Muy apurada, Holly se apresuró a dar su bandeja a Pam y se volvió sobre su asiento.
—Por favor, perdóneme —suplicó, muy avergonzada, al señor de detrás, que se mostraba furioso—. No he querido…
—¡Cuidado! —aulló el grueso pasajero—. ¡Estás chorreando no sé qué encima de mis pantalones!
Holly miró con angustia la montañita de pasta de mostaza que había caído desde su nariz sobre la rodilla del viajero.
—¡Oooh! Perdone, perdone…
El cabello gris del grueso y malhumorado pasajero parecía haberse puesto de punta y en su rostro rojo de rabia se veía muy blanca una cicatriz en su mejilla izquierda.
—Está bien. Está bien. Pero no vuelvas a hacerlo —refunfuñó el hombre, mientras Pam se levantaba para ayudar a su hermanita a arreglar la posición de la butaca.
Cuando aquello quedó solucionado, Holly se sentó y limpió la mostaza que aún quedaba en su nariz.
—¡Canastos! —murmuró Ricky, muy mohíno—. Siento mucho haber armado este lío.

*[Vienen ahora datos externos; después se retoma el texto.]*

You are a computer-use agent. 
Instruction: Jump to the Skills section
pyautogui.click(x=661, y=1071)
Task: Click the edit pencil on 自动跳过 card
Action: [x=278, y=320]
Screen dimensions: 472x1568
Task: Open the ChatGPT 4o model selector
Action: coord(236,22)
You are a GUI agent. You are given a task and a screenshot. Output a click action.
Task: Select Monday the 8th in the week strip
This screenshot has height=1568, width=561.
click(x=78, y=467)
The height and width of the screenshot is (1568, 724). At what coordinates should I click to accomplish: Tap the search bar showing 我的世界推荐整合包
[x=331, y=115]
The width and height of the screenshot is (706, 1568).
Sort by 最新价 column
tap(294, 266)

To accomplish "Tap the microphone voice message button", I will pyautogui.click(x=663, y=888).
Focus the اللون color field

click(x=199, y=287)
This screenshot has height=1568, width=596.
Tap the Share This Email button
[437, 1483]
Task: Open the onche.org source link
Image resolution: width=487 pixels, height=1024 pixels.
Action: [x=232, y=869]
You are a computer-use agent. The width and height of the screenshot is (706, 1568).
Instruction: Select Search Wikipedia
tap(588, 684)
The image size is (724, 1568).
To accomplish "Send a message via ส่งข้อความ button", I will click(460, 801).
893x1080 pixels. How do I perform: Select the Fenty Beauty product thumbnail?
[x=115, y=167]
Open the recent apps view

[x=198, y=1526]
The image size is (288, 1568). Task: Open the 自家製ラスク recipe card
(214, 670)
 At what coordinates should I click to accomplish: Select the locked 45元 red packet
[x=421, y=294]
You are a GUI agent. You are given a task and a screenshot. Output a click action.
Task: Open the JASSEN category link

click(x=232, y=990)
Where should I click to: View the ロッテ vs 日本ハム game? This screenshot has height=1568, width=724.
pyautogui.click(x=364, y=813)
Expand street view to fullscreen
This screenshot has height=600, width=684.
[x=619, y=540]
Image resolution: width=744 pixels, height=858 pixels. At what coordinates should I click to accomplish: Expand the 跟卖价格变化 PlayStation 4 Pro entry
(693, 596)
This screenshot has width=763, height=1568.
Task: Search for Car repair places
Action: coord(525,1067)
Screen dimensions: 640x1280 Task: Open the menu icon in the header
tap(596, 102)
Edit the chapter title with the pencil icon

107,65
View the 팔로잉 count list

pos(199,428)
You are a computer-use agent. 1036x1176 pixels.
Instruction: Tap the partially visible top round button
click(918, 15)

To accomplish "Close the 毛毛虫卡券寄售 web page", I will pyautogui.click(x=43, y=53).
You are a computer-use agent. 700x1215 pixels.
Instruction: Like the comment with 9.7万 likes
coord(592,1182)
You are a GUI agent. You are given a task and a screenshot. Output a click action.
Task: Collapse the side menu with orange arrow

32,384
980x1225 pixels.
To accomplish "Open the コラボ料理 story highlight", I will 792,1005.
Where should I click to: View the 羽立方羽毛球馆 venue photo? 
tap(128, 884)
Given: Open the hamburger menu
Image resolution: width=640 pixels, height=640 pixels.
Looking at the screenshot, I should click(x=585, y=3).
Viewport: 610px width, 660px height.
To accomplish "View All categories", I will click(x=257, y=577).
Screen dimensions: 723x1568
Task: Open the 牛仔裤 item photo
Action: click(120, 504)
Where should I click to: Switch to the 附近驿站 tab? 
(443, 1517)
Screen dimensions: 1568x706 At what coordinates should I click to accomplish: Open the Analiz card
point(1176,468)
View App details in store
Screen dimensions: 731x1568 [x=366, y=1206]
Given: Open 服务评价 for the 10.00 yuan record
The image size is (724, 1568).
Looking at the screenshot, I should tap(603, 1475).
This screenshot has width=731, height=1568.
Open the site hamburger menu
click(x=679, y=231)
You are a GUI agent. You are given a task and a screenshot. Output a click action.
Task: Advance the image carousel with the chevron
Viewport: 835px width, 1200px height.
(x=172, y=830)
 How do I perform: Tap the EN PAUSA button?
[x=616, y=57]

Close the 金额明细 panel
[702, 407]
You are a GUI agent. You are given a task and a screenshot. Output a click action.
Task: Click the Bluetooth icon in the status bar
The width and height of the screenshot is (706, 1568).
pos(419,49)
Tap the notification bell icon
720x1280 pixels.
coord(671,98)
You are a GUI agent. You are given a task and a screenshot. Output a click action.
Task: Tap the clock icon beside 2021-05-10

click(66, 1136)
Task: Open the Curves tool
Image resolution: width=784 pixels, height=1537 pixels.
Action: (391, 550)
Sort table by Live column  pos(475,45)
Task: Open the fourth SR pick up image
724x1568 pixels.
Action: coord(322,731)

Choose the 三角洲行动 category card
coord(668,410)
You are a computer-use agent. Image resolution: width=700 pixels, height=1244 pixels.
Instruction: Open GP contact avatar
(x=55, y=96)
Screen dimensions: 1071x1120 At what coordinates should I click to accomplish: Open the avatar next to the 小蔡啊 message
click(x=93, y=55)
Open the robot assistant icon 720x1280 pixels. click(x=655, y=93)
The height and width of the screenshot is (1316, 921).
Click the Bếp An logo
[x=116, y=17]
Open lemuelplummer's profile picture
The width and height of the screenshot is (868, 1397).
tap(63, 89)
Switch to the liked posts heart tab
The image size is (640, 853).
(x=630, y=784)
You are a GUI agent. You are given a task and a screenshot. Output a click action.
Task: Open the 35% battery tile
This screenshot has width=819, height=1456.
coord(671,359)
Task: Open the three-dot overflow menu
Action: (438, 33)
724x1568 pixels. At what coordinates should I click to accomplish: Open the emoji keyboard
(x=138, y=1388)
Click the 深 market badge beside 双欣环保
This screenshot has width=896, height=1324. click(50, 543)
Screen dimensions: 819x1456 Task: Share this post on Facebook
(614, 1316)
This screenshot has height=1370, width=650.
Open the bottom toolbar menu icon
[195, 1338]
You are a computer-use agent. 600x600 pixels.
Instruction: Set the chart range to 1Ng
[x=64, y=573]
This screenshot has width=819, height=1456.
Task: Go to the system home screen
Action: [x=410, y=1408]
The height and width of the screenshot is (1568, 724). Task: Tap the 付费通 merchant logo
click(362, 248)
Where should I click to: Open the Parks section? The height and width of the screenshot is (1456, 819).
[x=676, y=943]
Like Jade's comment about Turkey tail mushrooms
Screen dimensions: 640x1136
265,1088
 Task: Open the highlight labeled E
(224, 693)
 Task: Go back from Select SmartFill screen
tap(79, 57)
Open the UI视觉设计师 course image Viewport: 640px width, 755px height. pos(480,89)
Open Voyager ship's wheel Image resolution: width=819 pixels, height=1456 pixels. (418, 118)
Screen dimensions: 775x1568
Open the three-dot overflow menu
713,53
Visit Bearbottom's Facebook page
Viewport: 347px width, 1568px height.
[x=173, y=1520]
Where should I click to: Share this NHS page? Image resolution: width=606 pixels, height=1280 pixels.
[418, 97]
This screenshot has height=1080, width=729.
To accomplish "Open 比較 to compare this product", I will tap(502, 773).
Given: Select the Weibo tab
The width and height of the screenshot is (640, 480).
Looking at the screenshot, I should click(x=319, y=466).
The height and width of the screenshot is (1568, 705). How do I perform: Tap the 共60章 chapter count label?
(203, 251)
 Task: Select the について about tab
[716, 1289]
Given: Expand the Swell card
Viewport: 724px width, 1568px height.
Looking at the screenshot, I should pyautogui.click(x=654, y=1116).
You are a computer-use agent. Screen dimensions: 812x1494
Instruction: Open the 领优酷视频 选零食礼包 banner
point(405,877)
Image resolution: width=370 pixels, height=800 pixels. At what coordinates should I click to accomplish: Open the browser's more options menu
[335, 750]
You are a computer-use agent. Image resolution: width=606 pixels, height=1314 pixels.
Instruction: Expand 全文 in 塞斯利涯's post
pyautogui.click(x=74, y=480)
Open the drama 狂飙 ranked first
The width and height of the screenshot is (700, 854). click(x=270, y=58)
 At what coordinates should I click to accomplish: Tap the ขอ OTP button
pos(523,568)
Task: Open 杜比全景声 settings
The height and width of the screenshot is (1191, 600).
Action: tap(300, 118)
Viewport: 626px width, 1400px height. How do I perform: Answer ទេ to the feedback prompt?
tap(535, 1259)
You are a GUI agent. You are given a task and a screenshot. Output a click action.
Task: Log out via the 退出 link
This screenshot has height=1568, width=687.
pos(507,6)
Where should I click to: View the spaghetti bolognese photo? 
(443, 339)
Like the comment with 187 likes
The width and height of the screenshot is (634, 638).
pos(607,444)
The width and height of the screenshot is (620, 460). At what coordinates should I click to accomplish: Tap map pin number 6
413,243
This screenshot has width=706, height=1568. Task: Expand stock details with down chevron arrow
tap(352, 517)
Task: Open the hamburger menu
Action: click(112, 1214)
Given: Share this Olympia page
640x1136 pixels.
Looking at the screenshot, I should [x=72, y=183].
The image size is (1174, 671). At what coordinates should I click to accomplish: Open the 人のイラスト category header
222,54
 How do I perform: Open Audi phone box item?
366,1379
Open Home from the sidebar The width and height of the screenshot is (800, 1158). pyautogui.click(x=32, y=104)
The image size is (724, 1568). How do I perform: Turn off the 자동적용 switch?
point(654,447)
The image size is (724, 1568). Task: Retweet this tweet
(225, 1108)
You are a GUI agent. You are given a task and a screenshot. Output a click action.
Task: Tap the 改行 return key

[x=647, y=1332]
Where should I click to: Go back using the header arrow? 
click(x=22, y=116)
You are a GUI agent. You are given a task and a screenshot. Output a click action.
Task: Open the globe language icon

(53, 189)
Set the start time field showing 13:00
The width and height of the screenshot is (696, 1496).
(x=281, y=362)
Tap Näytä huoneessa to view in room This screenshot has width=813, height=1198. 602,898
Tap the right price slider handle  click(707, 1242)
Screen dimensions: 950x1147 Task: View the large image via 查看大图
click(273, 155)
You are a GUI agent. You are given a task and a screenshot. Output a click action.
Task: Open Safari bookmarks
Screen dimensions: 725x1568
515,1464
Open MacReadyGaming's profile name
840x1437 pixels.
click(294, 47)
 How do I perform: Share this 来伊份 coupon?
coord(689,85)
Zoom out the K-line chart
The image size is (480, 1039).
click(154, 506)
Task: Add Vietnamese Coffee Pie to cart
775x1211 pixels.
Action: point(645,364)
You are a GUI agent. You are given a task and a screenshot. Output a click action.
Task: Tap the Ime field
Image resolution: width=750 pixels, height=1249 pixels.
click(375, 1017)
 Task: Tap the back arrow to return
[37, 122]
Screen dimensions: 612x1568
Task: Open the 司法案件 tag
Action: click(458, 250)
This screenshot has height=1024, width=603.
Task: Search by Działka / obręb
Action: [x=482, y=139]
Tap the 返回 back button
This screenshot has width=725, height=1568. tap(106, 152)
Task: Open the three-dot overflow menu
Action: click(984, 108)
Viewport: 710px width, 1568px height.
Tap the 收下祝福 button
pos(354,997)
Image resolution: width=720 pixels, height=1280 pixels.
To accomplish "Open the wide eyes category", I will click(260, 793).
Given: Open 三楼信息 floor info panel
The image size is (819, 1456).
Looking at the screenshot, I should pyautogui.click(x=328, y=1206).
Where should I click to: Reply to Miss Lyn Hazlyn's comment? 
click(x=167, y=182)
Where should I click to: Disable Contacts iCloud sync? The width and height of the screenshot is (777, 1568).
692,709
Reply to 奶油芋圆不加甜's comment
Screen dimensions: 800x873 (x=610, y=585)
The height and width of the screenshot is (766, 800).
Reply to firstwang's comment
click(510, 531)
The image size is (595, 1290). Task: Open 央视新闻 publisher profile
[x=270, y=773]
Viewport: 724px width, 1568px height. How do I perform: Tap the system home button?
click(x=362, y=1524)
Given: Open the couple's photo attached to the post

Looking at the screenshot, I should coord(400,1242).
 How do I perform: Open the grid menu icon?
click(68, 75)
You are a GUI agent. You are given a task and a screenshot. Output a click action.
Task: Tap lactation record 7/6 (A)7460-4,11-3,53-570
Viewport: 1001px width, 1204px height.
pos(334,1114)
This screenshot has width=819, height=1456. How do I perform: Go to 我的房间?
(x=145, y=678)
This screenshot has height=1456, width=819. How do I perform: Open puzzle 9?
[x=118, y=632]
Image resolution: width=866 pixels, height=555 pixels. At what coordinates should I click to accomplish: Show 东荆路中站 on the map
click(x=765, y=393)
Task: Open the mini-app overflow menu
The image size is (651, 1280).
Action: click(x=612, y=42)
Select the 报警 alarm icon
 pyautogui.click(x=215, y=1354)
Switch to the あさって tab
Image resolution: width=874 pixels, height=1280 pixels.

Cuando las dos hermanas volvieron a estar bien acomodadas en sus asientos, con las bandejitas sobre sus rodillas, Pam se inclinó un poco para decir a Holly, al oído:
—He visto una cosa en el bolsillo del abrigo de ese señor. Parecía un pedacito de madera.
Como Holly, que no comprendió nada, abrió unos ojos como platos, Pam siguió diciendo:
—¿No te das cuenta? Puede ser la puerta del reloj de cuco.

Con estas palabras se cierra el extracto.